The return of Miami Heat guard Dion Waiters offers the team the potential for an instant injection of offense that could be an asset come playoff time. That’s a far cry from one report that indicates the Heat were eager to get rid of the seventh-year guard last summer.
Barry Jackson of the Miami Herald made the case that taking advantage of Waiters’ talents during the latter half of the regular season is integral to any real improvement for the team. Yet he points out that the thought of trading him last summer was an approach that was actively pursued. The push came just one year after the Heat signed him to a four-year, $52 million deal, according to Jackson:
“Perhaps the organization has soured somewhat on Waiters since giving him that big contract. After all, Miami tried aggressively to trade him last summer, according to two opposing general managers.”
Jackson pointed out that when Waiters was signed to that deal, Heat president Pat Riley had offered a ringing endorsement of the guard:
“One of the most talented two guards, two-way guards at not only attacking the basket, but raising on threes. He had one of the top defensive percentages in the league. He’s an end-of-the-game, end-of-the-shot-clock player. A lot of times you can’t find those kind of players.”

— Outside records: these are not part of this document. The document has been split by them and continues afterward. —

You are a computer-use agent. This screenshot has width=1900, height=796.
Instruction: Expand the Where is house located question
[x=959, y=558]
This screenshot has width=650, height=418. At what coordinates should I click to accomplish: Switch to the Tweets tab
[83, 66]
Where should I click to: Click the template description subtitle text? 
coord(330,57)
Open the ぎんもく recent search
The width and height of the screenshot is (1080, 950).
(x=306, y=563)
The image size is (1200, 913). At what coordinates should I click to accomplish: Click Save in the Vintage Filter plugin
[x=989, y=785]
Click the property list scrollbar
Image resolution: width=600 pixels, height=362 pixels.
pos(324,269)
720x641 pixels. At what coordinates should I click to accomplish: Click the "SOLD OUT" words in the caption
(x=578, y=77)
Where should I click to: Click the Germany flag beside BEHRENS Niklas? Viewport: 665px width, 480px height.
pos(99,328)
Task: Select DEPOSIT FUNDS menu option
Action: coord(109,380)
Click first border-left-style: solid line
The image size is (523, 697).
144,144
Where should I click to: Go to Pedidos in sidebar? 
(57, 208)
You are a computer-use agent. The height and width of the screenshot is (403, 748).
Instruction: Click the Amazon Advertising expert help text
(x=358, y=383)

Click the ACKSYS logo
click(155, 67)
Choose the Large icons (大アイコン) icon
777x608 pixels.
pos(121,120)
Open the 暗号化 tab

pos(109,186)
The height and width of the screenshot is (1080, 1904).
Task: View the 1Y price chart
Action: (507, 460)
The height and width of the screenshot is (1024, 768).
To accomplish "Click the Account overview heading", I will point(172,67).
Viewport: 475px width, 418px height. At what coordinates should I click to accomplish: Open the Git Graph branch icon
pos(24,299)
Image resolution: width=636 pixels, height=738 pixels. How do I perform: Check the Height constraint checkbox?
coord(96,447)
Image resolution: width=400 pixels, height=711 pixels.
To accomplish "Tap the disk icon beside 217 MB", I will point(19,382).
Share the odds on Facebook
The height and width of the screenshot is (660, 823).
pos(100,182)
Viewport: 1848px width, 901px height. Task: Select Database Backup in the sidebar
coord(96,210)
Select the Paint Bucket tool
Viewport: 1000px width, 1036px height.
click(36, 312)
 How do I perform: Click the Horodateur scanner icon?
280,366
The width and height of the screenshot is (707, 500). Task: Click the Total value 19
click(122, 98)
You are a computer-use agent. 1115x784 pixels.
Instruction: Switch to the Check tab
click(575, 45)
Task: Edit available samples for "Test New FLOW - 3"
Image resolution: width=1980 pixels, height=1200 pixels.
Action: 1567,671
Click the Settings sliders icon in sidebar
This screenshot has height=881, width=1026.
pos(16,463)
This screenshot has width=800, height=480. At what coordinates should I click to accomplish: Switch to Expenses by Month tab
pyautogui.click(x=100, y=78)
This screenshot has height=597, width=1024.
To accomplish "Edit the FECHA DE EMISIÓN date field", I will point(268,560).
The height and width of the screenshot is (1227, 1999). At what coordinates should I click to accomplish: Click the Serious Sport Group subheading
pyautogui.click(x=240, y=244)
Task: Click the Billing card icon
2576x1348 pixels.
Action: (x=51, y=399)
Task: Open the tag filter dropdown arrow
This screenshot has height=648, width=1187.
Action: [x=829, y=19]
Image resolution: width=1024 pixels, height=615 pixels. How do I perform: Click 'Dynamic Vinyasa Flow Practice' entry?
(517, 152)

Yet Miami head coach Erik Spoelstra had only played him 11 minutes in the Jan. 2 rout at Cleveland, holding him out of the team’s next two contests. In that time on the court, Waiters scored seven points, dished out three assists and grabbed two rebounds. Jackson believes that a more aggressive approach is needed when it comes to giving the veteran more playing time:
“The Heat needs to see a significant sample size of the new Waiters — with his ankle finally repaired — not only to determine if he can raise this roster’s perceived ceiling, but also so that it has additional information to make prudent decisions before the Feb. 7 NBA trade deadline.
“Spoelstra likely would have arrived at that conclusion eventually anyhow, but there’s no reason to delay the process.”
The first opportunity for Spoelstra to take this advice will come on Tuesday night, when the Heat hosts the Denver Nuggets in the first of a three-game homestand. That’s followed by six road games over a seven-game stretch, a period that may offer a clearer picture of what Waiters can offer.